America's Underrecognized Ally in the Fight Against Terrorism: Geography

America's Underrecognized Ally in the Fight Against Terrorism: Geography by Philip Bump – Washington Post

When a bomb exploded on a London subway train Friday morning, President Trump was quick to put the incident to his own political use.

“Another attack in London by a loser terrorist,” he said on Twitter.  He continued: “Must be proactive! The travel ban into the United States should be far larger, tougher and more specific — but stupidly, that would not be politically correct!”

Trump’s assertion, mirroring similar ones in the past, was that the attack demonstrated the need to curtail new immigrants to the United States. Never mind that, when Trump tweeted, it wasn’t clear who’d planted the bomb (a missing bit of information that British authorities pointedly noted in response to Trump). Never mind, too, that recent attacks in the United States by individuals inspired by radical ideology were committed by American citizens.

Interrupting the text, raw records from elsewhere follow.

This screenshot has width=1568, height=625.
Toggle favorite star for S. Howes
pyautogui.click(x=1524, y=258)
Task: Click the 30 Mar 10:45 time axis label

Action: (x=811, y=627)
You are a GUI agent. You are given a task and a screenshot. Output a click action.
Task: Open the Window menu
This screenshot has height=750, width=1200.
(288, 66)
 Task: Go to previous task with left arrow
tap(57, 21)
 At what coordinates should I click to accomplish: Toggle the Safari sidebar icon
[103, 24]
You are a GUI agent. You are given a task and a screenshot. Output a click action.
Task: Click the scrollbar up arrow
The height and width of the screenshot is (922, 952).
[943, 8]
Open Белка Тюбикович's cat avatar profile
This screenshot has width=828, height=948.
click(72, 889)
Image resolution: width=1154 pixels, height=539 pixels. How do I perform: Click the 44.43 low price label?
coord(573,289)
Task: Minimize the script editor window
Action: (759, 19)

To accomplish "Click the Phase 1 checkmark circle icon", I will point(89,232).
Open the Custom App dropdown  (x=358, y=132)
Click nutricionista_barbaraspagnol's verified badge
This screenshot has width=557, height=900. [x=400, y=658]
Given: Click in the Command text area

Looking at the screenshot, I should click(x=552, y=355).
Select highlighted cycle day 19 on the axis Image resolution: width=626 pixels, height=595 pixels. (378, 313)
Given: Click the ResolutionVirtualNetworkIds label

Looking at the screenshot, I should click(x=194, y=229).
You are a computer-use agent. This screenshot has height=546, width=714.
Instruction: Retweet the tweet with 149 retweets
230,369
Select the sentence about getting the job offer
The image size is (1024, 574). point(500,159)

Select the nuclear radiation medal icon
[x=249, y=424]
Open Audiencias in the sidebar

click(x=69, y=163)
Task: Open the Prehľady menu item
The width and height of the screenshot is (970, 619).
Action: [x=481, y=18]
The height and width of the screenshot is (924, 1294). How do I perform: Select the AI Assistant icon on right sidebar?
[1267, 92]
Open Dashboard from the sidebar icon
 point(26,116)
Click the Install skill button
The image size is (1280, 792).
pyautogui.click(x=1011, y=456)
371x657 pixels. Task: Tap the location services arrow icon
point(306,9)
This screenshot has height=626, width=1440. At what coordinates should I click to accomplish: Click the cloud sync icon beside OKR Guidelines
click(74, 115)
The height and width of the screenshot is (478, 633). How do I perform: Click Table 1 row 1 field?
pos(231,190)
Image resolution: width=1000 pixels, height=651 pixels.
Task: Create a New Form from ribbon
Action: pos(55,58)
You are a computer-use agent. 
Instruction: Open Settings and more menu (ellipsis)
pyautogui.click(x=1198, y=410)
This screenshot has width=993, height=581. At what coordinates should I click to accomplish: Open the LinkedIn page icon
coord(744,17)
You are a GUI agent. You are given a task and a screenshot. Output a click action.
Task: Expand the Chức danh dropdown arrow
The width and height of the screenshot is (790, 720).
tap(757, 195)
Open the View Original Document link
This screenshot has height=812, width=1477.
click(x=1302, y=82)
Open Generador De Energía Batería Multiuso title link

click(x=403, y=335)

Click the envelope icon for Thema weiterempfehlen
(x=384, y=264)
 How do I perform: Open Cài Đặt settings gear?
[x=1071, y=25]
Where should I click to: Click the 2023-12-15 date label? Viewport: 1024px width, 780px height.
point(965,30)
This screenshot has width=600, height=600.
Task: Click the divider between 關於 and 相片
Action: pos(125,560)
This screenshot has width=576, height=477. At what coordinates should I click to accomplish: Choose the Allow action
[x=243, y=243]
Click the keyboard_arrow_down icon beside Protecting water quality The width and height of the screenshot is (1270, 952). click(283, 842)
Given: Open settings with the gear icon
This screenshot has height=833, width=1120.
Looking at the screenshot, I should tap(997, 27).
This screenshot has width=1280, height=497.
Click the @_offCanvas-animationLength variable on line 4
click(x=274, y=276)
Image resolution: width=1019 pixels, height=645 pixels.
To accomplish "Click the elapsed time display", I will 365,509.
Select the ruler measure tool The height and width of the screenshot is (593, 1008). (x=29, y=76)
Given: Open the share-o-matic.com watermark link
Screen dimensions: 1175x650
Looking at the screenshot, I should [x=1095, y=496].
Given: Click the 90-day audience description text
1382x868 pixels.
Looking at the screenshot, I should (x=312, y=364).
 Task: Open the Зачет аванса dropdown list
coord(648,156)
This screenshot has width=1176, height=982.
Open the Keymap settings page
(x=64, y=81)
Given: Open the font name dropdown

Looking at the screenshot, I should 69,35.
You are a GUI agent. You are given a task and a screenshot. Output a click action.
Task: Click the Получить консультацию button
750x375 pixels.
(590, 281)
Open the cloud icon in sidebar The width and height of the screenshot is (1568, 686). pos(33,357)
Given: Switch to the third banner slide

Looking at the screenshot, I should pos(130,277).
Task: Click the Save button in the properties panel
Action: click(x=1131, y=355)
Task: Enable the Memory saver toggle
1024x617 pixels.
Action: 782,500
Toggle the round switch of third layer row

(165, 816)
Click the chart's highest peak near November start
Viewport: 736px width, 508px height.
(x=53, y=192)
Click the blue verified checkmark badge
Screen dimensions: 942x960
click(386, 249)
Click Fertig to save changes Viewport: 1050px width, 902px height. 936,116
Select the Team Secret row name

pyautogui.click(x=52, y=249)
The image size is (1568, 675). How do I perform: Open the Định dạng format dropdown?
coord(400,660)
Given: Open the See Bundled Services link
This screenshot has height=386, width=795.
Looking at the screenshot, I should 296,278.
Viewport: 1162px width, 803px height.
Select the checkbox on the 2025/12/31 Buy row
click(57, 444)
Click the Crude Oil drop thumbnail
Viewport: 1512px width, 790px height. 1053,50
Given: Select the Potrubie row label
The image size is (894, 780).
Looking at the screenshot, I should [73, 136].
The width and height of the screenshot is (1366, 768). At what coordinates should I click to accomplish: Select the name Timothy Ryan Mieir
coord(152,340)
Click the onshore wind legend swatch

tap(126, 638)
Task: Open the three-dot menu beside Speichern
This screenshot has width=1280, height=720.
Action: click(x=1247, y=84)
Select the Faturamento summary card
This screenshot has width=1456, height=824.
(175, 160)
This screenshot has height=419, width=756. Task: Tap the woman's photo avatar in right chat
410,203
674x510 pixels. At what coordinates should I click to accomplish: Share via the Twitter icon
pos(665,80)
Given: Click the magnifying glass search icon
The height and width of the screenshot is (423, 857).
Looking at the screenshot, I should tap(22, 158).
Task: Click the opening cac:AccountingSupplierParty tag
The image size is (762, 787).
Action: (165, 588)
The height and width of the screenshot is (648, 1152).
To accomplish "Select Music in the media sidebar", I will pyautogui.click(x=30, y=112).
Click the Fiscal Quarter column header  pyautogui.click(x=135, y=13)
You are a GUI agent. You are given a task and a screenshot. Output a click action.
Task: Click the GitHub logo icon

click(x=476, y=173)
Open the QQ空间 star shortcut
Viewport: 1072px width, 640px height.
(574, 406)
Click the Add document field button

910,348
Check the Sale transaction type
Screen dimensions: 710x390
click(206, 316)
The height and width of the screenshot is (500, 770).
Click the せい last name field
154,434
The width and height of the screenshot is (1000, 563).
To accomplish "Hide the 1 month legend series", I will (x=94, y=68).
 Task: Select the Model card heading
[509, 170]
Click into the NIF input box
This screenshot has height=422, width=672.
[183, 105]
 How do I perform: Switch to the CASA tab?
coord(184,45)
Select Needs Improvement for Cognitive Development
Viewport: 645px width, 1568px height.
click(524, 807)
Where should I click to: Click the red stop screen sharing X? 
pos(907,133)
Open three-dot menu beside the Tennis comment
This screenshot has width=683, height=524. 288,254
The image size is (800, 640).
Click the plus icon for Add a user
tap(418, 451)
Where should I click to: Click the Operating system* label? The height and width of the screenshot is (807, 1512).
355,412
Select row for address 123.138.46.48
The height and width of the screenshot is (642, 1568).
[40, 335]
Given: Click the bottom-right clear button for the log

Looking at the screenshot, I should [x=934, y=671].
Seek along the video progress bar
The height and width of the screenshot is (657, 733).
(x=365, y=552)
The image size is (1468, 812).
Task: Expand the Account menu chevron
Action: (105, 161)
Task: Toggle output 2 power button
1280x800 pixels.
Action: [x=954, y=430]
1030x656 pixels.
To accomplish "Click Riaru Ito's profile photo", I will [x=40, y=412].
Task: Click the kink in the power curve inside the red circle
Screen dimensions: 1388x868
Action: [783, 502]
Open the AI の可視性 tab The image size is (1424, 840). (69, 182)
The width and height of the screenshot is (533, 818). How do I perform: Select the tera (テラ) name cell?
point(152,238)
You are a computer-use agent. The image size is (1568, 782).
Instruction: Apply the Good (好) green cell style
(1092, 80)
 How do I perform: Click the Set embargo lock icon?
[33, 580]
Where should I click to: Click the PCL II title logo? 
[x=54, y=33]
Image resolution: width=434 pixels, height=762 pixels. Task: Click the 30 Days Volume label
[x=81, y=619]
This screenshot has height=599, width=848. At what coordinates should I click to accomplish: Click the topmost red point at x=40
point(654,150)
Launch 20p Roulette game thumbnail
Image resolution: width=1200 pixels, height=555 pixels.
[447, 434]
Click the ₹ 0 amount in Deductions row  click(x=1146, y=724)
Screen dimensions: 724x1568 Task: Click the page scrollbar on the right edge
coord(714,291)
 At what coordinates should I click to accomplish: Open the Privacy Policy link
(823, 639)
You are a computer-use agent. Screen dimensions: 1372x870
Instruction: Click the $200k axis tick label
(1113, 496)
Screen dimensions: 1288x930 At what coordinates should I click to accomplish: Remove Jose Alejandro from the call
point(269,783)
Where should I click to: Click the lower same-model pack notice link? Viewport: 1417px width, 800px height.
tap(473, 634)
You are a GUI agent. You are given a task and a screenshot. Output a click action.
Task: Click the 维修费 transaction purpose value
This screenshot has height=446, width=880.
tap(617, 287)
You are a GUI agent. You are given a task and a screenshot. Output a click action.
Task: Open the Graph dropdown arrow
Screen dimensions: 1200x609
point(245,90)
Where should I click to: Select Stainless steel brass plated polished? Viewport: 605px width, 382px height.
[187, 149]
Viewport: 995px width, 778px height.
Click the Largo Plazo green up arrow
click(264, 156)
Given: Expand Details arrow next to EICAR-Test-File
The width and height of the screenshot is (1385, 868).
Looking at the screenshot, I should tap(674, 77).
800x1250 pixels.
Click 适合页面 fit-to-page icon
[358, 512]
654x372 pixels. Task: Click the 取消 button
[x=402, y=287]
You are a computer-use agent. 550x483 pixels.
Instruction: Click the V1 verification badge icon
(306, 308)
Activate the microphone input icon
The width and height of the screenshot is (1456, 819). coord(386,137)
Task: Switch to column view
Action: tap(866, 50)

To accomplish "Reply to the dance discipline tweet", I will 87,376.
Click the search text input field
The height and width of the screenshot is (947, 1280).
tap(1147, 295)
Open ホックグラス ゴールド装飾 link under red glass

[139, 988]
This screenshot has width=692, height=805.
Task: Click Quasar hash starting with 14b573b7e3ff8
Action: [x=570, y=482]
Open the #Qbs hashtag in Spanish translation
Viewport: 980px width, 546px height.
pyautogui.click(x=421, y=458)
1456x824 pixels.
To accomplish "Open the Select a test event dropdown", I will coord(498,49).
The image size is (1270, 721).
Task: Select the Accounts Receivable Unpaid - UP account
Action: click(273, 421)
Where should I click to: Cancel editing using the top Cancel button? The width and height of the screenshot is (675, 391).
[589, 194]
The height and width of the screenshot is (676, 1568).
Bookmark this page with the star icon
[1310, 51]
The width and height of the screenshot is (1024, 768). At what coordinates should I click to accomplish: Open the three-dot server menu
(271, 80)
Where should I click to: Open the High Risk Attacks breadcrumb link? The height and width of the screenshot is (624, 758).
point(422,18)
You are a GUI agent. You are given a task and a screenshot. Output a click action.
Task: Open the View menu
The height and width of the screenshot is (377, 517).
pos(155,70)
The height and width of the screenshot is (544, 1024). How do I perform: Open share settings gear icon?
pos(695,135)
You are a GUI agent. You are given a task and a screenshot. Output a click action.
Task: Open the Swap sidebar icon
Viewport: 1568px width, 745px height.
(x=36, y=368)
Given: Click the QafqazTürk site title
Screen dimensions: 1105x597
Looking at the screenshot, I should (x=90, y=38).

And never mind that there’s a significant and often unmentioned protection the United States enjoys that Europe doesn’t: the Atlantic Ocean.

Dan Byman is a professor at Georgetown University and senior fellow at the Brookings Institution who served as a staff member on the 9/11 Commission. He spoke by phone with The Washington Post to explain how the geography of the United States offers us a distinct advantage.

That advantage isn’t only about the relative difficulty of getting to the United States from the Middle East as compared with getting to continental Europe, but that’s a lot of it.

“Europe has all of these land entry points,” Byman said. “And especially when you’re taking about the Islamic State — notionally, you could drive from Syria to Paris. You wouldn’t drive, technically; you’d cross borders, take buses and all that, but even so, it’s just harder to secure.”